- **YOUR TASK**: An exact copy of every entry is needed, without any of the pictures.

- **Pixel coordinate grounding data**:

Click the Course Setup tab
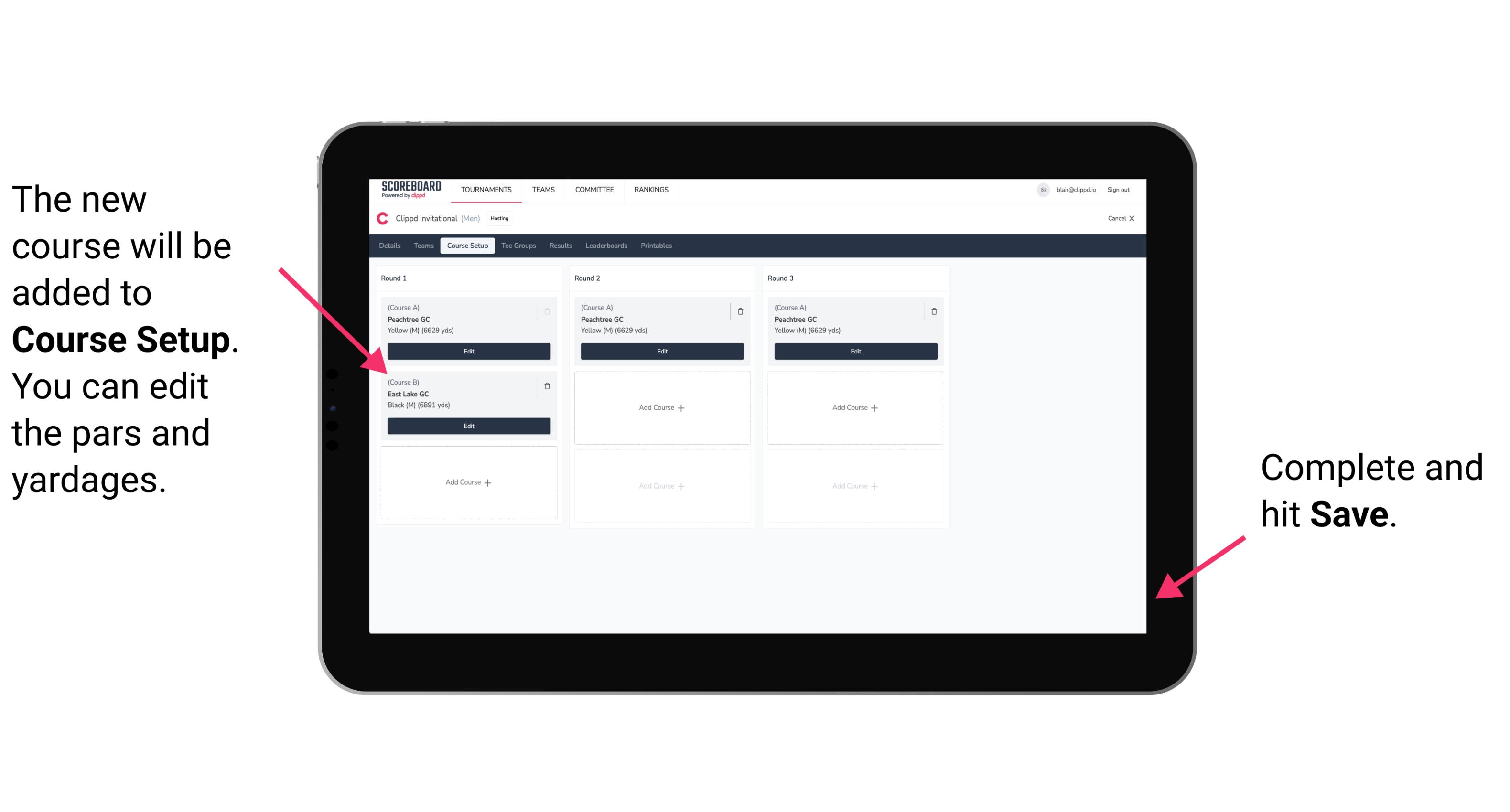(467, 245)
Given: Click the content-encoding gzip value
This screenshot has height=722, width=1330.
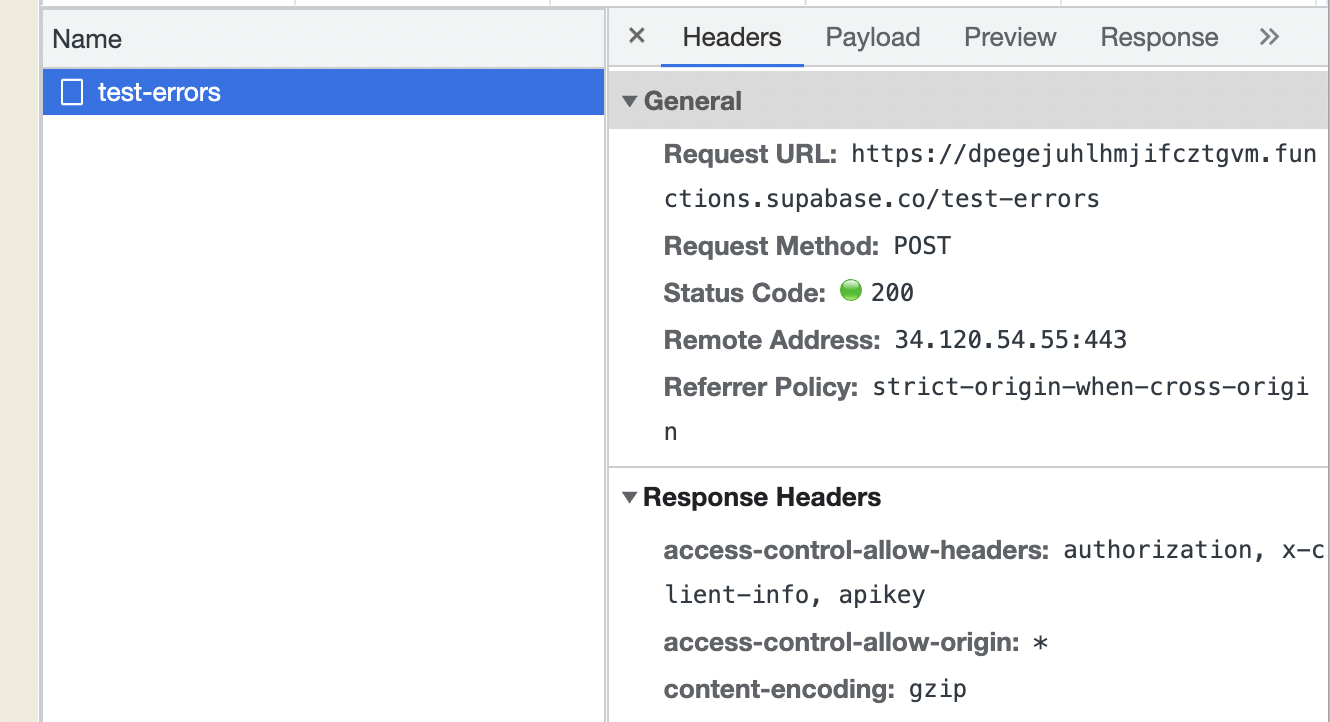Looking at the screenshot, I should click(937, 689).
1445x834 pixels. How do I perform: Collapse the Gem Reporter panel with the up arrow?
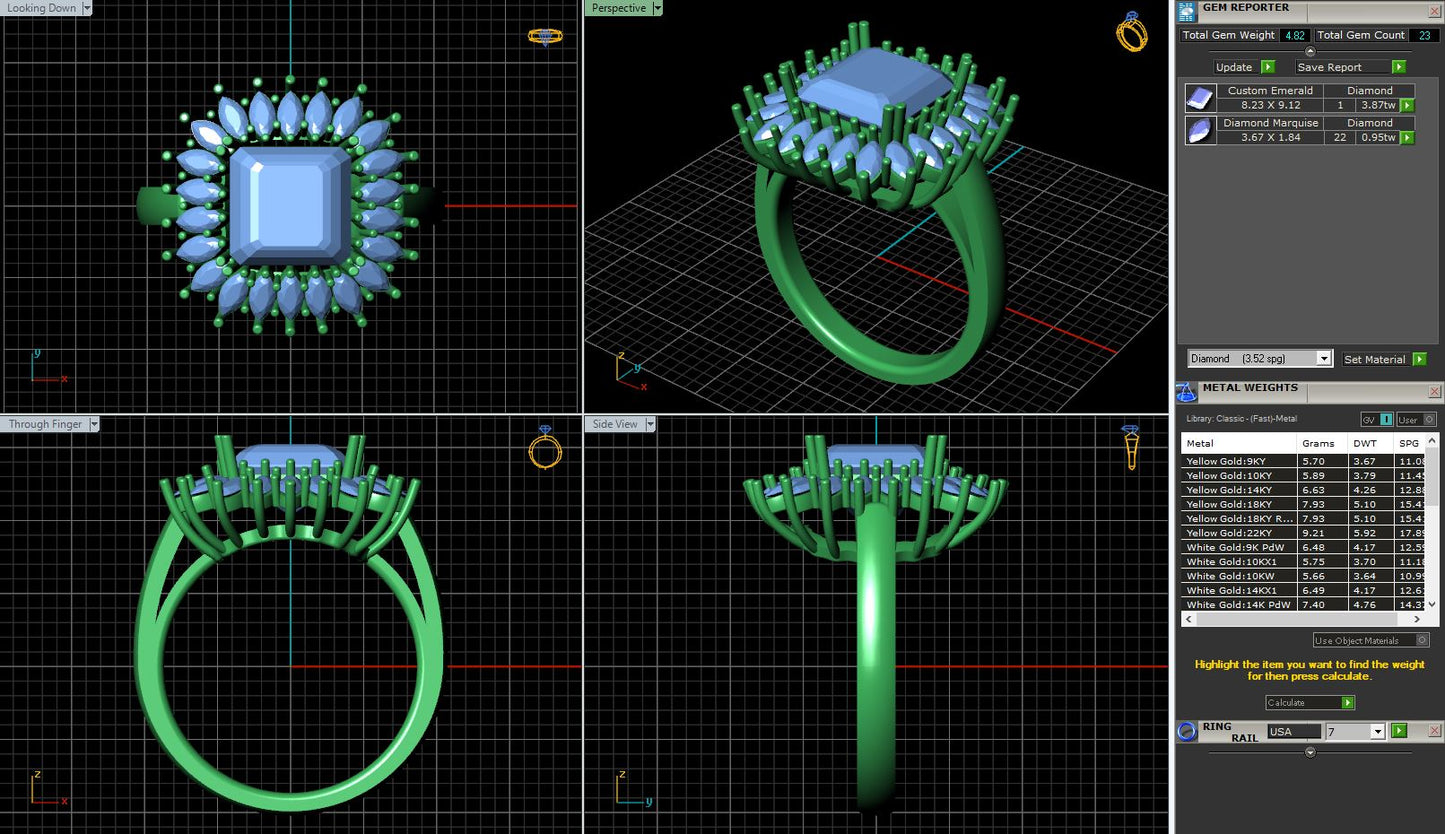click(1310, 51)
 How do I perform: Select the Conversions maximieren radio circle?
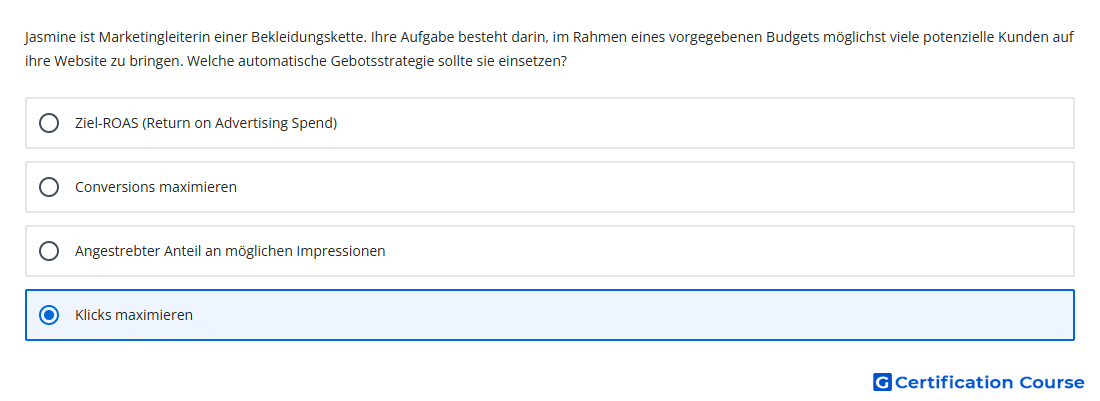(x=48, y=187)

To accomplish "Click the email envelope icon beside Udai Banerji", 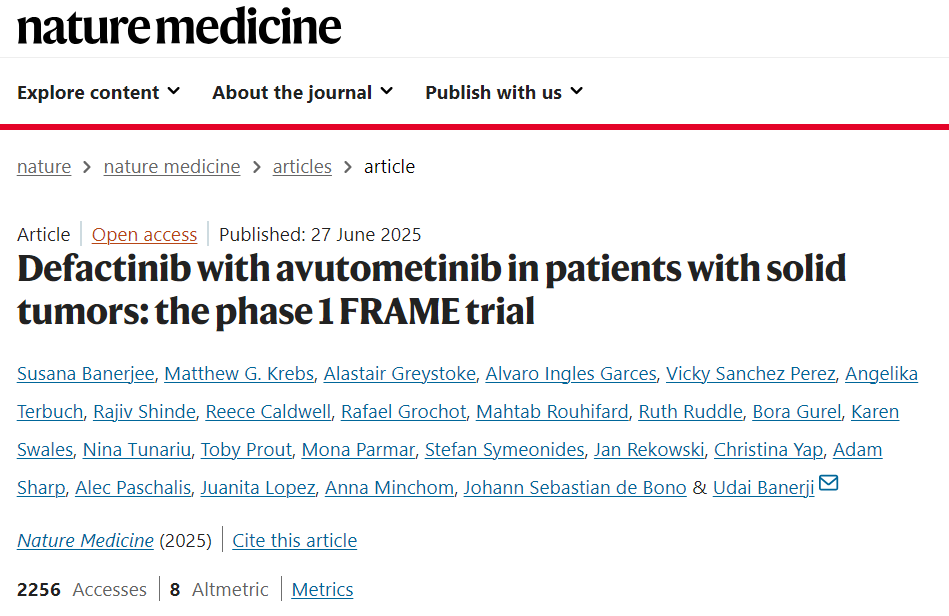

- **SOLUTION FOR THIS EXERCISE**:
Click the Course Setup tab
(467, 245)
Given: Click the content-encoding gzip value
This screenshot has height=722, width=1330.
Looking at the screenshot, I should click(937, 689).
1445x834 pixels. How do I perform: Collapse the Gem Reporter panel with the up arrow?
click(1310, 51)
 How do I perform: Select the Conversions maximieren radio circle?
(x=48, y=187)

To accomplish "Click the email envelope icon beside Udai Banerji", 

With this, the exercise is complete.